Task statement:
All of the data, word for word and free of pictures, is the expected result.

Records shown:
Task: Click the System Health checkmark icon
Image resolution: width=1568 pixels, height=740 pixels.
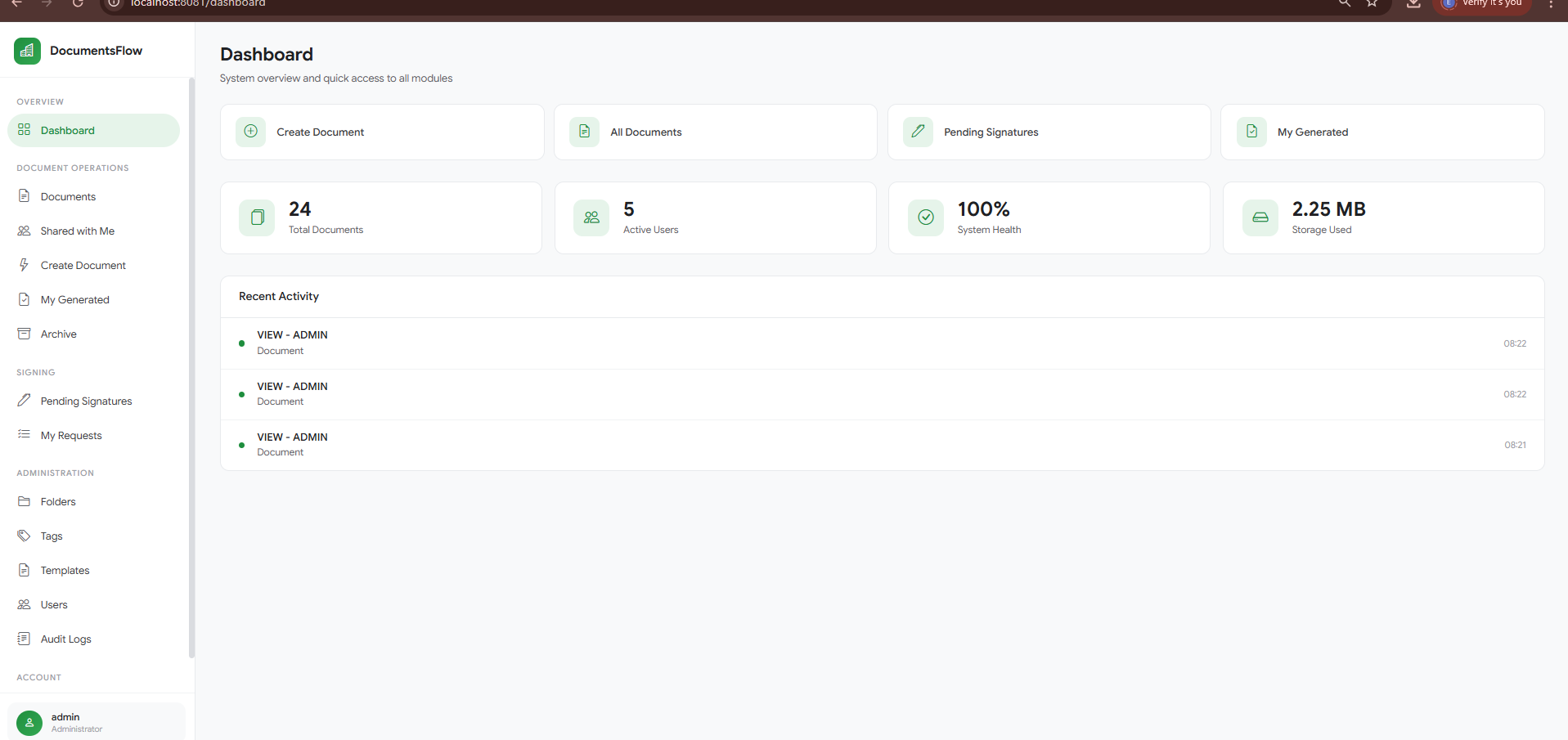Action: 925,218
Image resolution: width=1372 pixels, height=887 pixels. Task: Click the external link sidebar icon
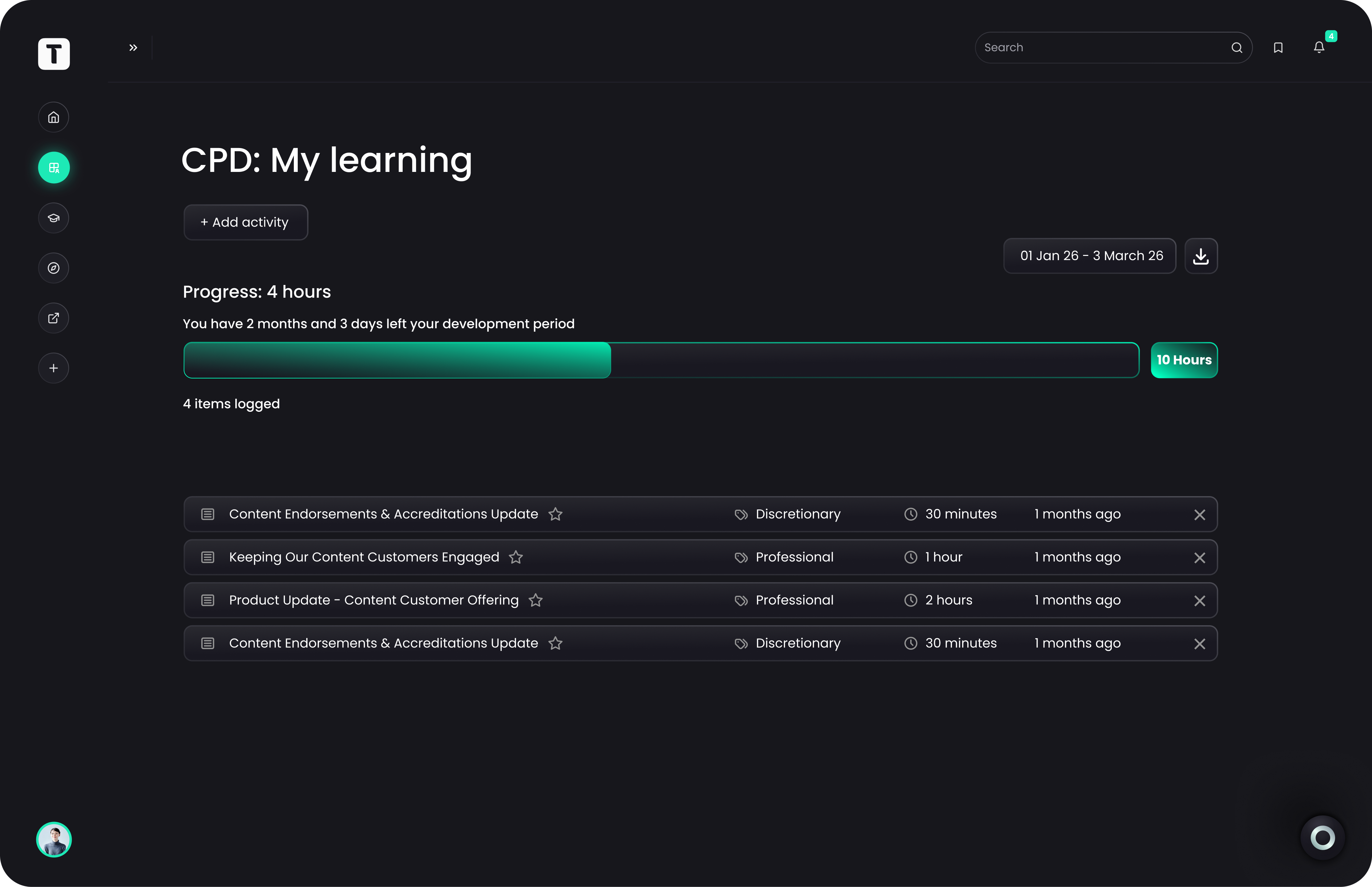[54, 318]
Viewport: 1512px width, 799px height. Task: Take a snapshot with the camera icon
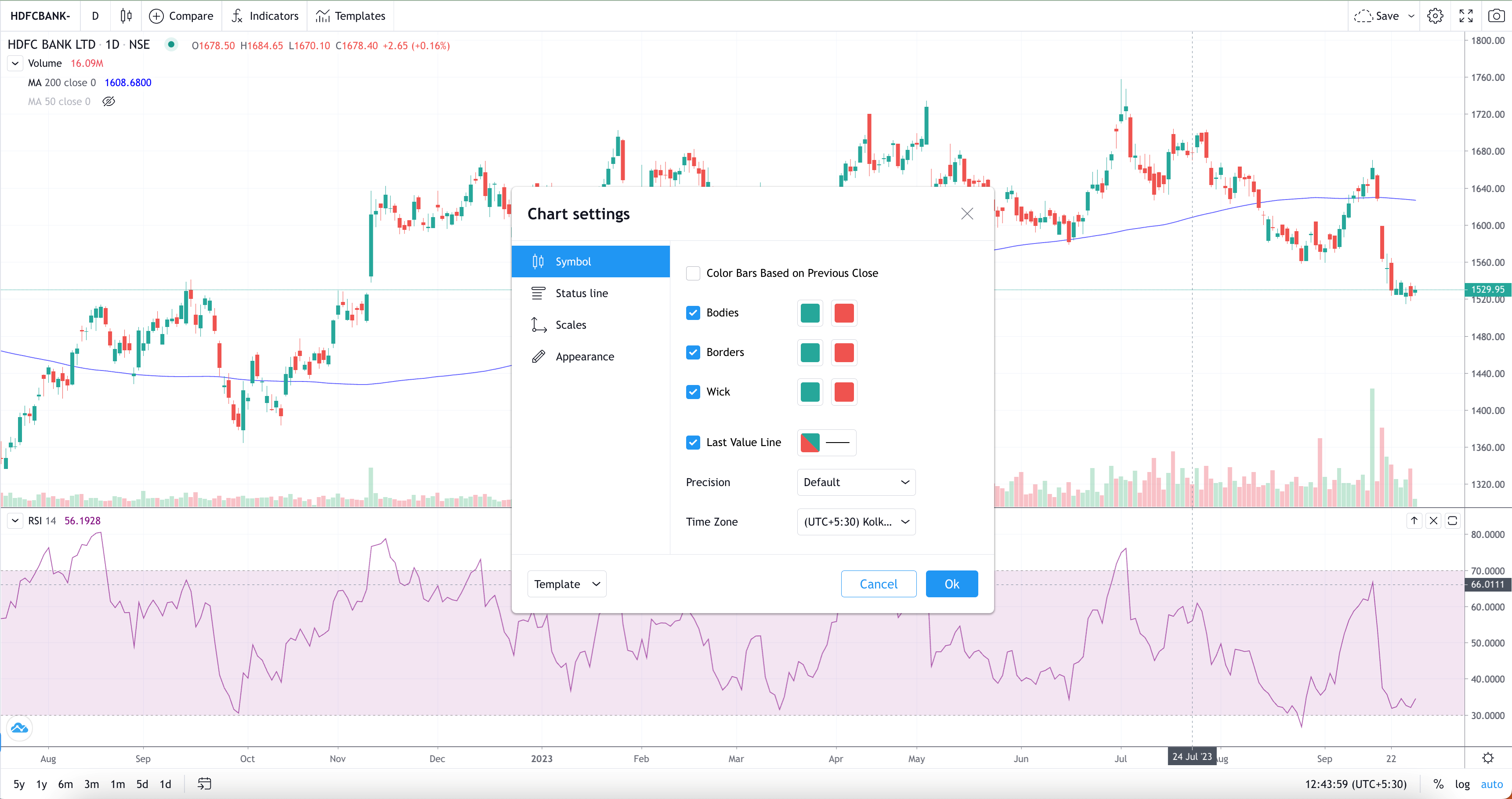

Reply:
Task: Click the System Health checkmark icon
Image resolution: width=1568 pixels, height=740 pixels.
Action: 925,218
Image resolution: width=1372 pixels, height=887 pixels. Task: Click the external link sidebar icon
[54, 318]
Viewport: 1512px width, 799px height. Task: Take a snapshot with the camera icon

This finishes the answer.